### Dataset entries
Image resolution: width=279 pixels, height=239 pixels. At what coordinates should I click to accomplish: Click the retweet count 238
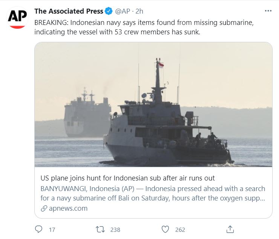pos(115,230)
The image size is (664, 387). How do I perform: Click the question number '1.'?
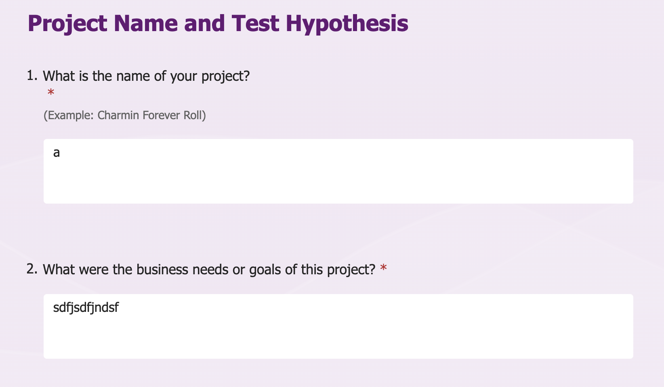pos(32,76)
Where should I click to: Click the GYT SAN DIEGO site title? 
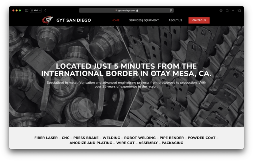pyautogui.click(x=73, y=20)
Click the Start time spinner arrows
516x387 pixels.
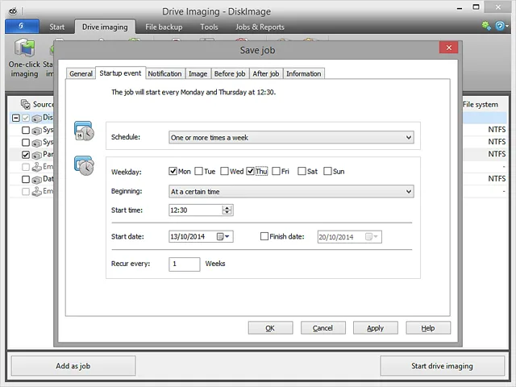(x=227, y=210)
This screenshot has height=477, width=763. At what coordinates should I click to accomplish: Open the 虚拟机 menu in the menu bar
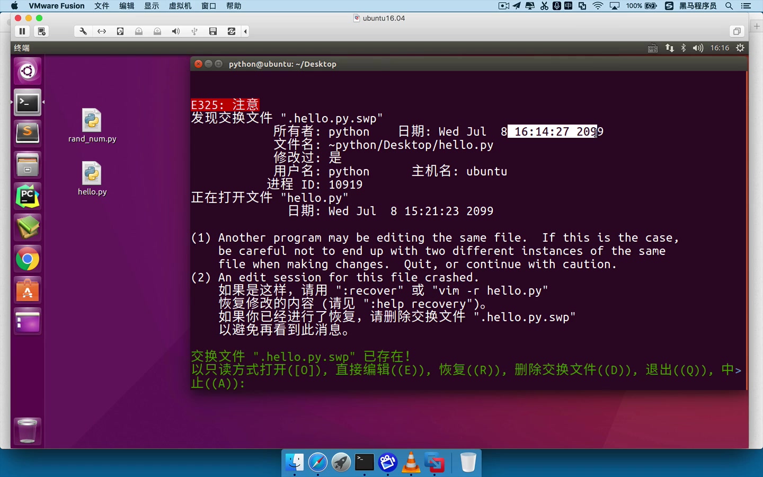[180, 6]
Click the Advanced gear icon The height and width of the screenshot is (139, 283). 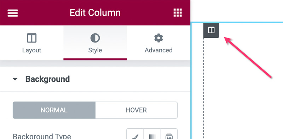pyautogui.click(x=158, y=38)
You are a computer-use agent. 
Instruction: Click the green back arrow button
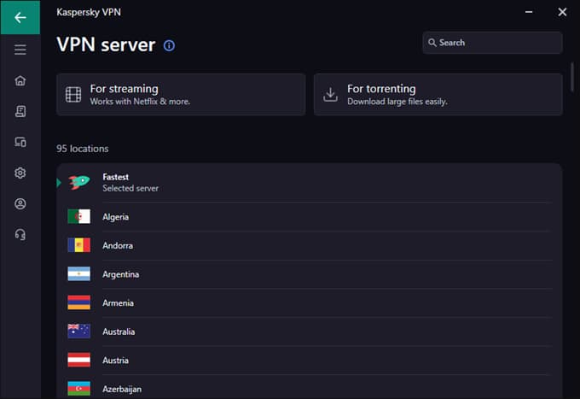pyautogui.click(x=20, y=17)
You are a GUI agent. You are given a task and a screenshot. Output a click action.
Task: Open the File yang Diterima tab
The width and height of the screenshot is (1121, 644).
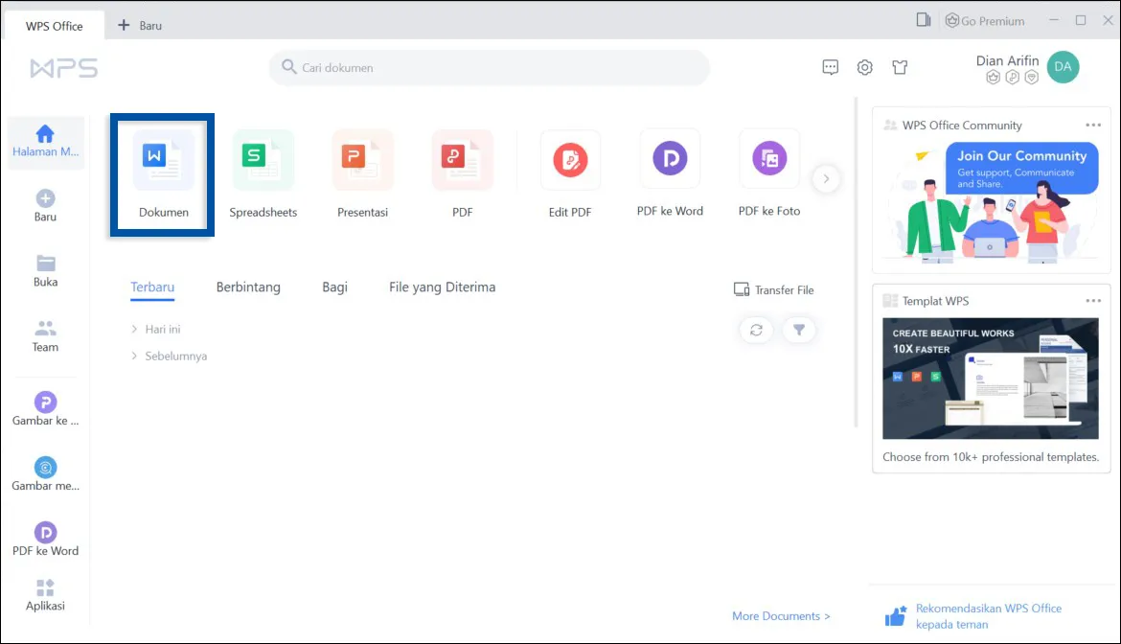pyautogui.click(x=442, y=287)
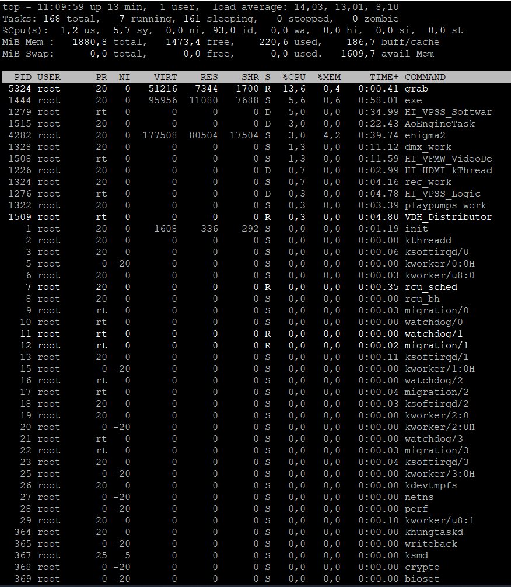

### Problem to solve
Copy task for the entries above: every line with the string "agent".

### Exercise solution
You are a computer-use agent. 
You are a GUI agent. You are given a task and a screenshot. Output a click action.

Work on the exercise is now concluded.